Pleine terre par Corinne Royer, Actes Sud, 2021 / 21€

Alors qu’il est en tournée, Maxime, célèbre musicien qui ne vit que pour son art, reçoit un appel désespéré d’Émeline, la compagne de son frère Christophe, qui lui apprend que celui-ci est porté disparu depuis une violente descente policière dans la ZAD dans laquelle ils se sont installés. Bien qu’il entretienne peu de contacts depuis longtemps avec son frère, Maxime décide de tout abandonner afin de participer aux recherches. Arrivé sur place, il découvre le mode de vie choisi par Christophe, entouré de militants engagés dans la décroissance et le respect de l’environnement, bien loin de la société de consommation et du paraître… Et fait la connaissance de Lilia, sa petite nièce de quatre ans dont il ignorait l’existence… Comment les deux frères, si proches durant l’enfance, ont-ils autant pu s’éloigner et prendre des chemins de vie si différents ? Maxime bien installé dans ses certitudes et son confort, sous le feu des projecteurs et de la renommée et Christophe, bien campé sur ses idéaux, en marge d’une société qu’il réfute sous tous ses aspects… Les souvenirs remontent à la surface et les questions se bousculent dans l’esprit tourmenté de Maxime, d’autant qu’il est de plus en plus troublé par les liens qu’il tisse chaque jour davantage avec la petite Lilia… Que penser de la disparition de Christophe ? Est-il parti volontairement en abandonnant Émeline et leur fille ? Et si c’est le cas, pour quelle raison ? Et s’il a été tué, pourquoi ne retrouve t-on pas son corps ? C’est également un tragique faits divers (la mort du jeune Rémi Fraisse, tué sur la ZAD de Sivens en 2014) qui a inspiré à Jocelyn Bonnerave ce roman où il nous offre autant de pistes de réflexions sur la société actuelle, avec une habile mise en lumière de deux choix de vie totalement opposés, que sur les relations fraternelles, à travers le travail introspectif de Maxime. Un roman qui laisse toute place à une intrigue toujours en suspens, porté par une écriture fluide qui retranscrit avec justesse et lucidité la complexité des liens du sang, dans un monde qui ne l’est pas moins.

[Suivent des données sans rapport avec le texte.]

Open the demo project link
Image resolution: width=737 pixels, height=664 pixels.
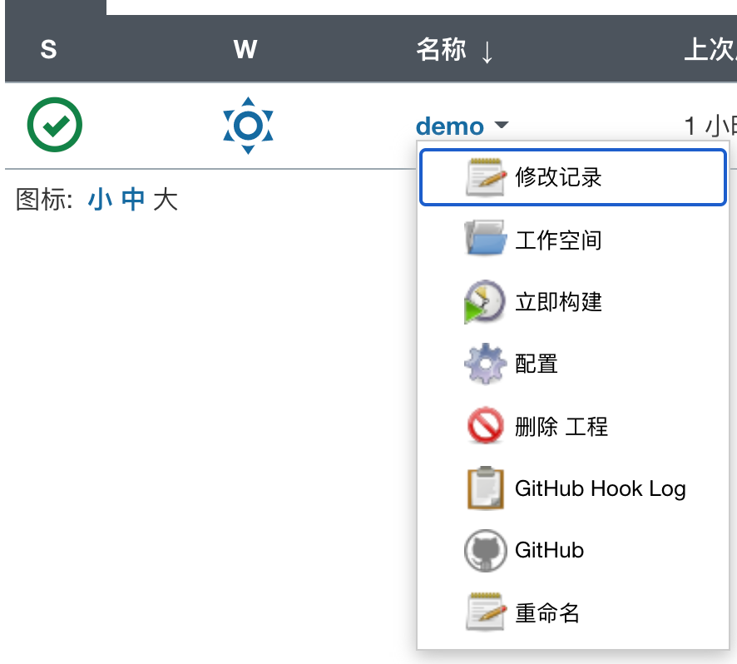tap(449, 126)
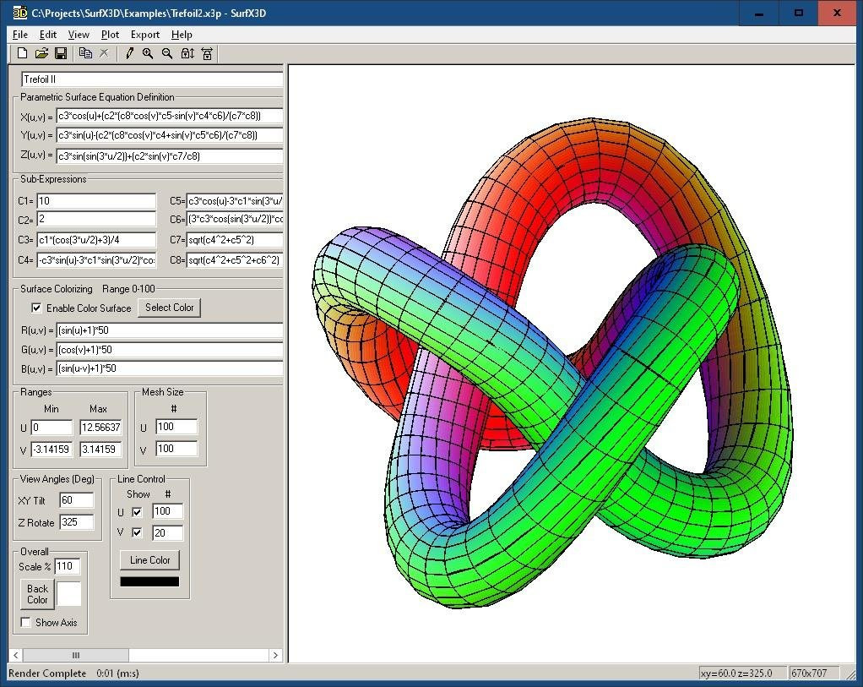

Zone blanche par Jocelyn Bonnerave, Le Rouergue, 2021 / 19€

Leglay, un policier retraité, est retrouvé noyé dans la Seine. Pour son fils, il ne s’agit pas d’un accident et encore moins d’un suicide… D’où lui vient cette intime conviction ? D’un tract, reçu par son père peu avant sa mort, où apparaissent les noms de flics impliqués dans le massacre de centaines d’algériens, notamment lors de la sinistre journée du 17 Octobre 1961, où une manifestation indépendantiste fut réprimée de manière particulièrement sanglante. Et dans cette liste, apparaît le nom de son père, mais aussi celui du préfet Papon, attestant que tous deux ont supervisé et encouragé les multiples crimes commis avec l’aide de la milice harkie, surnommée « Les calots bleus », qui avait en charge d’infiltrer les fellaghas… Afin de faire la lumière sur la mort de son père, Leglay junior décide de faire appel à Chloé Bourgeade, une jeune détective privée. Aidée de son ami Racine, ancien chef des archives nationales, et d’Ihsane Khider, un journaliste dont le père fut torturé par la police et son oncle porté disparu cette funeste nuit du 17 Octobre, Chloé va se retrouver au coeur d’une enquête aussi éprouvante que nauséabonde qui s’avèrera vite fort gênante pour certaines personnes « haut placées » ne souhaitant visiblement pas voir resurgir du passé ces évènements peu glorieux… Quand un autre flic, mentionné également sur le tract, est lui aussi retrouvé mort dans d’obscures circonstances, le doute n’est plus permis : il s’agit bien d’une vengeance… Si Gérard Streiff est écrivain, il est également journaliste. Et si la lecture de ce roman est particulièrement agréable grâce à la fluidité de son écriture, le sujet qu’il aborde est mené quant à lui à la manière d’un reportage solidement documenté. Sur la base de faits réels, il nous offre un polar glaçant aux multiples rebondissements, tout en nous dévoilant une douloureuse page d’Histoire trop longtemps occultée : celle où des centaines de morts et de disparus sont restés classés sans suite par les autorités… Un roman dur et poignant qui rend justice à toutes ces victimes et à leurs familles, en mettant au grand jour cette ignominie dont certains démentent la véracité quand d’autres en sont encore nostalgiques… Merci, Monsieur Streiff.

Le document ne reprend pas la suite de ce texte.